Claims Journal | By Eric Tucker and Alan Suderman | December 20, 2021 | Ransomware Attacks | Start A Quote Today!
WASHINGTON (AP)–In the months since President Joe Biden warned Russia’s Vladimir Putin that he needed to crack down on ransomware gangs in his country, there hasn’t been a massive attack like the one last May that resulted in gasoline shortages. But that’s small comfort to Ken Trzaska.
Trzaska is president of Lewis & Clark Community College, a small Illinois school that canceled classes for days after a ransomware attack last month that knocked critical computer systems offline.
“That first day,” Trzaska said, “I think all of us were probably up 20-plus hours, just moving through the process, trying to get our arms around what happened.”
Even if the United States isn’t currently enduring large-scale, front-page ransomware attacks on par with ones earlier this year that targeted the global meat supply or kept millions of Americans from filling their gas tanks, the problem hasn’t disappeared. In fact, the attack on Trzaska’s college was part of a barrage of lower-profile episodes that have upended the businesses, governments, schools and hospitals that were hit.
The college’s ordeal reflects the challenges the Biden administration faces in stamping out the threat _ and its uneven progress in doing so since ransomware became an urgent national security problem last spring.
U.S. officials have recaptured some ransom payments, cracked down on abuses of cryptocurrency, and made some arrests. Spy agencies have launched attacks against ransomware groups and the U.S. has pushed federal, state and local governments, as well as private industries, to boost protections.
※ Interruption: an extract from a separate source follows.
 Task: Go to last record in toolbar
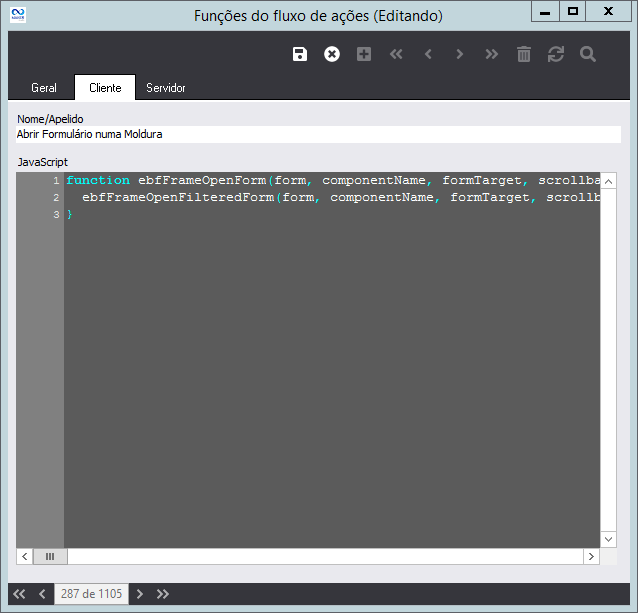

Yet six months after Biden’s admonitions to Putin, it’s hard to tell whether hackers have eased up because of U.S. pressure. Smaller-scale attacks continue, with ransomware criminals continuing to operate from Russia with seeming impunity. Administration officials have given conflicting assessments about whether Russia’s behavior has changed since last summer. Further complicating matters, ransomware is no longer at the top of the U.S.-Russia agenda, with Washington focused on dissuading Putin from invading Ukraine.